Editor’s note: Dr. Mike Walden is a William Neal Reynolds Distinguished Professor and Extension economist in the Department of Agricultural and Resource Economics at North Carolina State University. He teaches and writes on personal finance, economic outlook and public policy.
RALEIGH – When driving, U-turns can be tricky. The driver often has to turn against oncoming traffic, and, if the turn is at a light, the driver hopes the turn can be made before the light changes to red. Even if the turn is successfully made, the driver must quickly accelerate to merge into traffic. Many times illegal U-turns are made, which is dangerous because oncoming traffic doesn’t necessarily expect the turn to be attempted.
So with U-turns being complicated and sometimes treacherous, they don’t have a good reputation. In fact, the term “U-turn” generally has a negative connotation regardless of the application. So when some say North Carolina’s economy has taken a U-turn they don’t mean it as a compliment.
The argument that North Carolina’s economy has made a U-turn is based on analyzing a concept called per capita income. Per capita income is simply calculated as total income in the state divided by total population. A complementary measure is per worker earnings, measured by taking total earnings from working in the state and dividing by the number of workers.
For most of the 20th century, North Carolina’s per capita income rose faster than per capita income in the nation. In 1930, North Carolina’s per capita income was only 46 percent as high as national per capita. However, in 1960 North Carolina’s per capita income had risen to 72 percent of the national per capita income, in 1970 the rate was 81 percent and in the late 1990’s the rate had jumped to 93 percent.

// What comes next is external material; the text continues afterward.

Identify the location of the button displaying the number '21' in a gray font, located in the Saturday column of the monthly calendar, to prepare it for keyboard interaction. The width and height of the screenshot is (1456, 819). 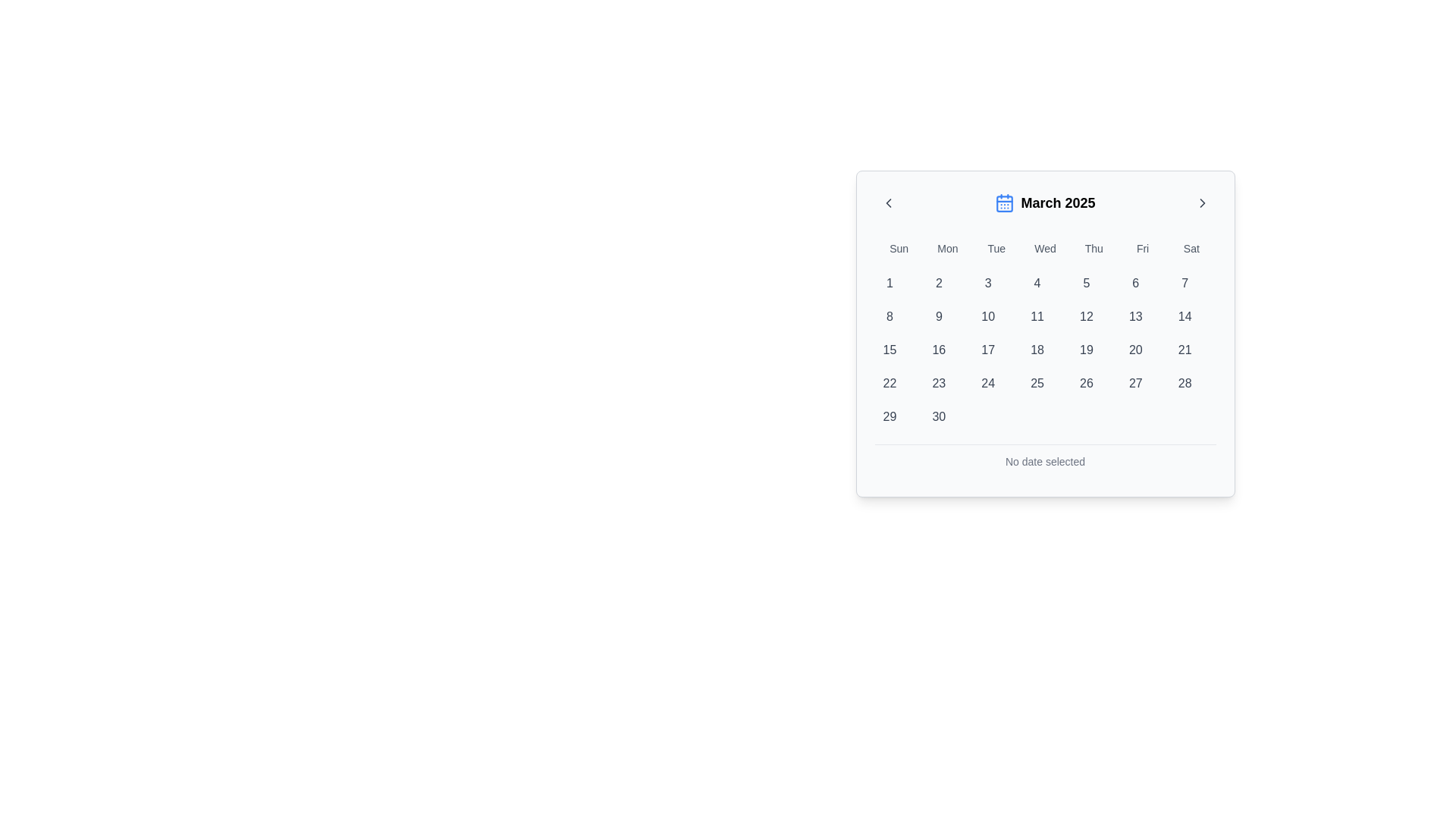
(1184, 350).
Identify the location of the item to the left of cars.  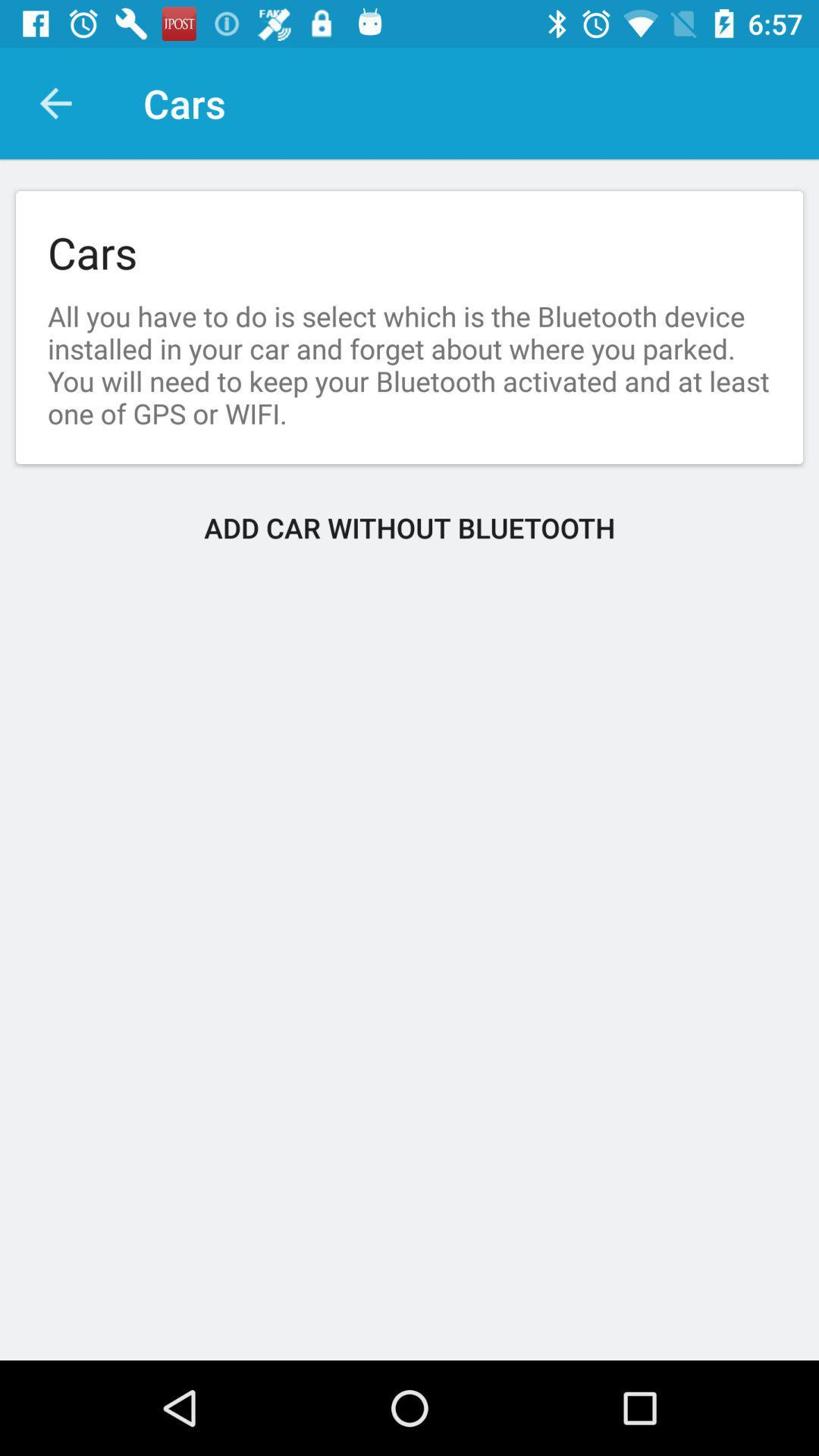
(55, 102).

These improvements in North Carolina’s relative per capita income reflected long term economic changes in the state in first moving from a relatively low-skilled agrarian economy, to a skilled manufacturing economy and then to an economy with a mix of skilled manufacturing and high skilled professional jobs.
But in the 21st century the state’s per capita income relative to national per capita income has slid, dropping to 85 percent in 2016. A similar trend has occurred for North Carolina’s per worker earnings relative to national per worker earnings.
What’s behind this change – or U-turn as many call it? The answer comes down to the job market. In recent decades the distribution of jobs in the country has been undergoing a “hollowing-out.” This means jobs have been increasing the fastest at both the top end and low end of the salary scale, and jobs have been increasing the slowest in the middle of the salary scale.
For example, since 2001 the number of high-paying jobs (defined as those in management, professional, financial and information sectors) increased 7.5 percent, the number of low-paying jobs (those in leisure and hospitality, retail trade, clerical services and other services) increased 12.5 percent, but the number of middle-paying jobs (in manufacturing, construction, education and health care, wholesale trade and transportation) increased only 6 percent.
But in North Carolina the “hollowing-out” has been more dramatic. Because North Carolina has been a fast-growing state, the number of high-paying jobs increased much faster since 2001 (25 percent) than in the nation. But low-paying jobs rose even more – growing by 29 percent – and middle-paying jobs actually declined by 5 percent.
Stated another way, for every 1 percent in total job growth since 2001, the nation added 1 high-paying job and North Carolina added 2.4. However, the nation also added 0.8 middle-paying jobs while North Carolina lost 0.5 middle-paying jobs and the nation added 1.6 low-paying jobs compared to North Carolina adding 2.8 low-paying jobs.
These differences between the country and North Carolina in the distribution of job growth have been enough to generate the U-turn in the state’s relative per capita income.
Interestingly, I found the hollowing-out of the labor market also occurred in many North Carolina regions, including the large metros of Charlotte and the Triangle. Even though these two fast-growing regions of the state have experienced large increases in high-paying jobs (of near 40 percent) during the 21st century, they have seen even larger increases in low-paying jobs and comparatively modest gains in middle-paying jobs.
I also found several regions in North Carolina – mainly small-town and rural but also including some parts of the Triad – where job gains since 2001 have only been in low-paying occupations.
If it’s any consolation, the hollowing-out of the job market is also occurring worldwide – even China has been losing manufacturing jobs to automation.
So will the U-turn and the hollowing-out of the labor market in North Carolina continue? Although there has been a slight rebound in manufacturing jobs since the end of the Great Recession, most futurists think automation is the wave of the future in factories. Some even see automated production coming to the construction sector and technology replacing people in providing health care and educational services.
There are clearly enormous economic and social implications from losing the middle rungs of the job market ladder. The questions are – how do we prevent it, or if we can’t – how do with cope with it? Are there any answers? You decide because North Carolina may be facing them sooner than most other states!